Well, we met with the radiology oncologist this morning. He thinks we should definitely do radiation now. He said that had the tumor come back a year from now, his recommendation would be drastically different (for surgery), but the fact that it came back so quickly makes him think that radiation is the best course of action. I really like this doctor. A lot. The only thing that I didn’t like is that he gave us the pity look. I know it’s because he just saw us in April under a very different set of circumstances. Then he told us, the chance of this coming back right away is very small (which it was) and that we should be glad that we weren’t a traditional cancer patient who had to worry about metastizing tumors. This time we got the pity look, as we are, unfortunately, the folks who do have to worry about rapidly returning aggressive tumors.
He was super nice, though.
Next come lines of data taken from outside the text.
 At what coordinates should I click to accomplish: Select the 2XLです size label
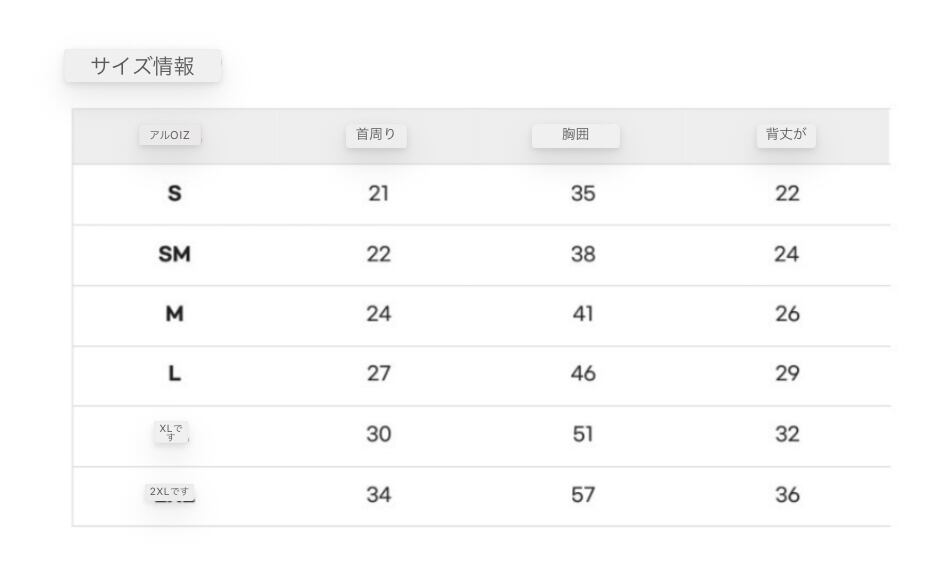tap(170, 492)
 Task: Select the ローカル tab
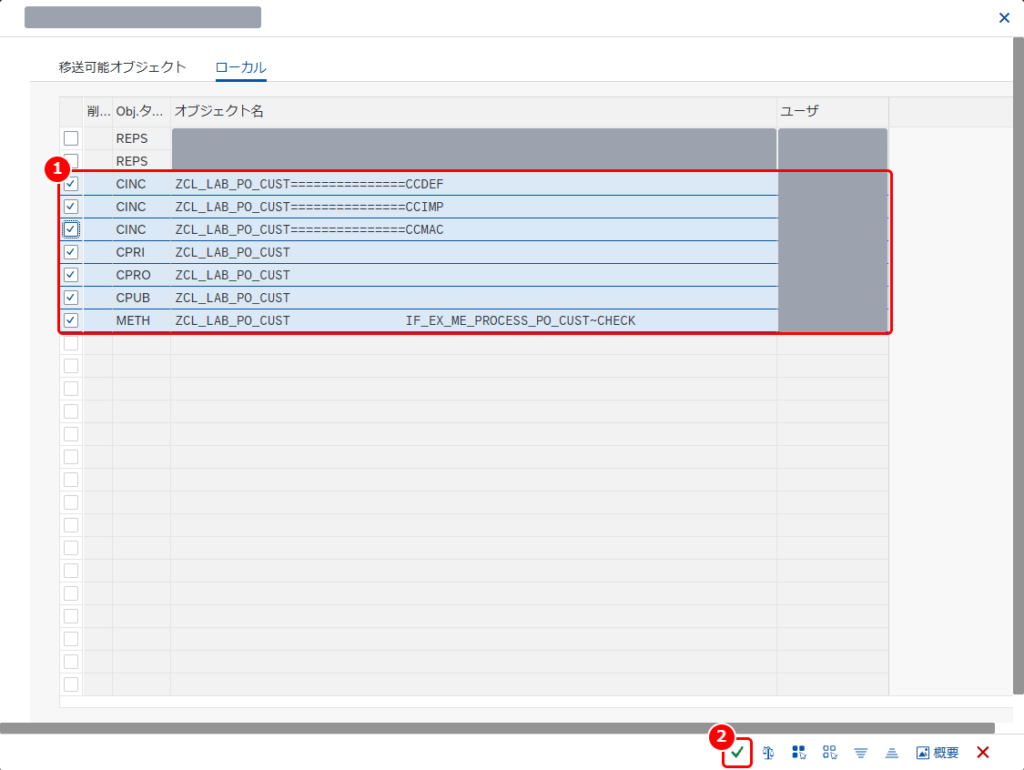(x=241, y=67)
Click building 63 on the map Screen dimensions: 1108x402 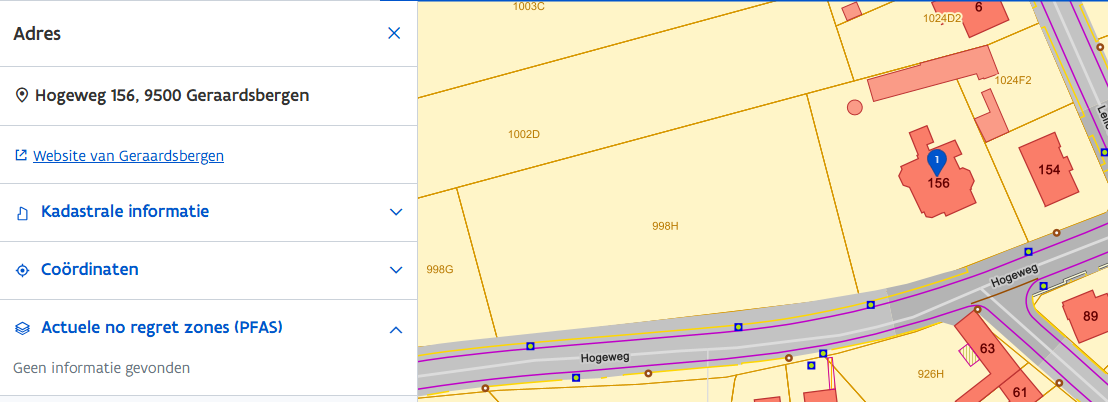click(986, 346)
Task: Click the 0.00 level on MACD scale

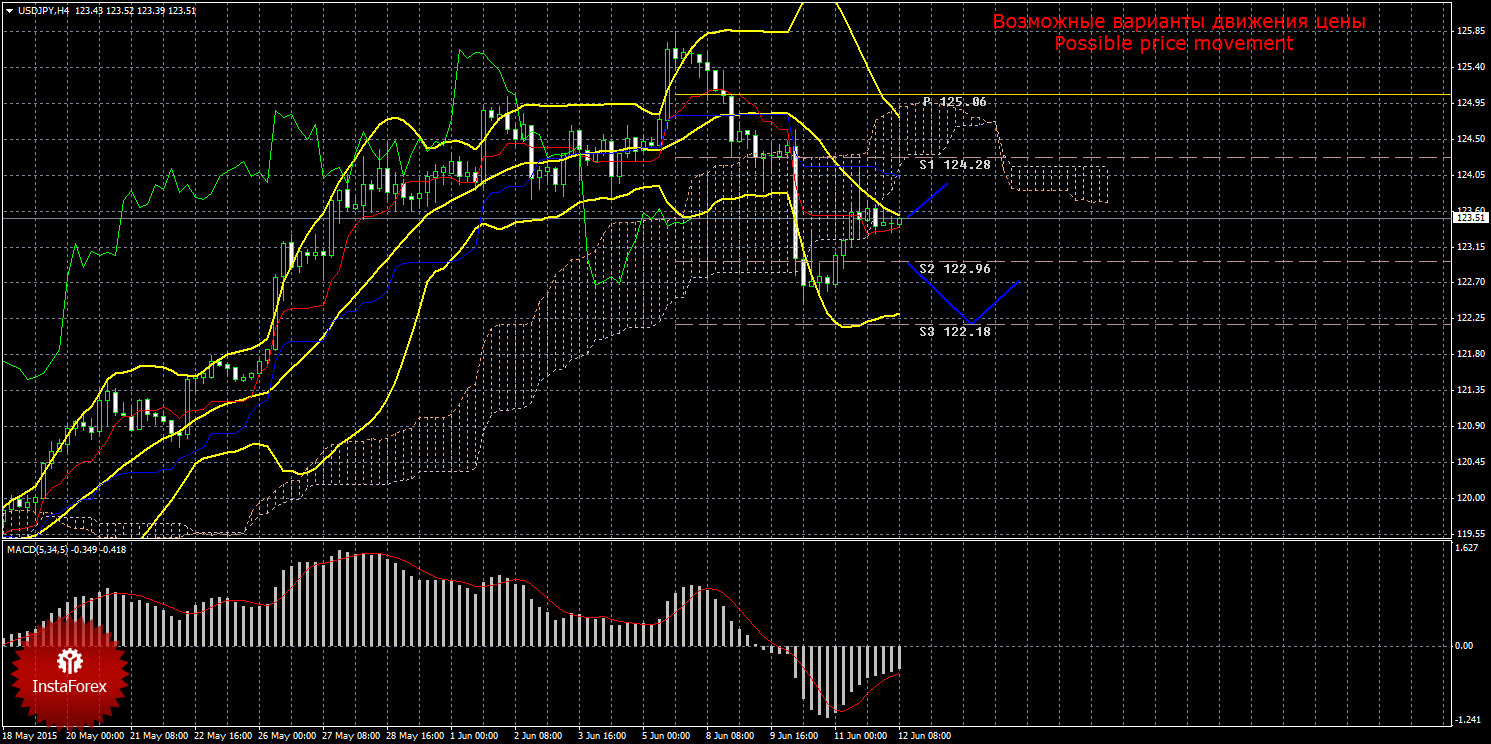Action: [x=1462, y=646]
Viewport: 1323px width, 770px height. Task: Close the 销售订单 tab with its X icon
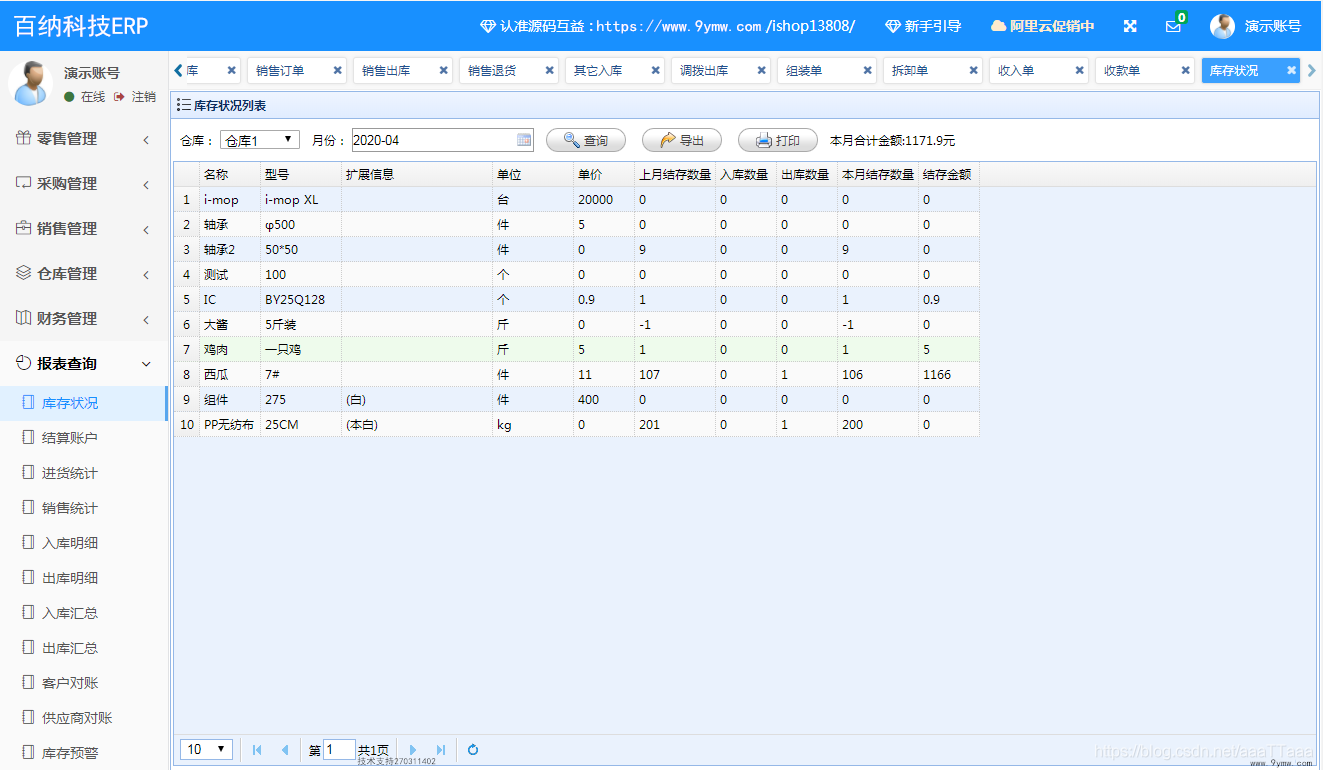point(338,70)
He left it up to us. He answered all our questions. The good part is that radiation on a whole in Desmoid tumors reduces the chance of recurrence by 2/3 (of course we will be the 1/3, I’m sure, but still…), it tends to delay the return of tumors in other cases, and it is generally considered the next course of action when surgery is not working to prevent the tumors.
The bad part is that this is it, we can only do radiation once. Then the tissue is destroyed, it will make it more difficult to both monitor and do surgery, because of where the tumors are (near the major organs) the radiation may do some damage to the organs, and it increases the likelihood (though only slightly) of contracting some other type of cancer down the line. It is much more successful than chemo at preventing recurrence, though it comes with more permanent and long-term negatives. It is, though, thought to be the best option for preventing recurrence. So, yeah, there we go.
I have to call a different hospital, though, to make an appointment for the radiaion treatments, as Dr. Coster’s office is way far away from where Adam works, and since he will have to go everyday for 5 weeks, it is just impractical to go there everyday. So I have to call the other hospital in a bit and get us an appointment there for them to map the area for radiation.
We should start relatively soon, he said, before the Desmoid cells begin regrowing, as it becomes less effective then. Adam will likely be fatigued and may have “intenstinal distress.” I can’t think of anymore information. So, you know what I know right now.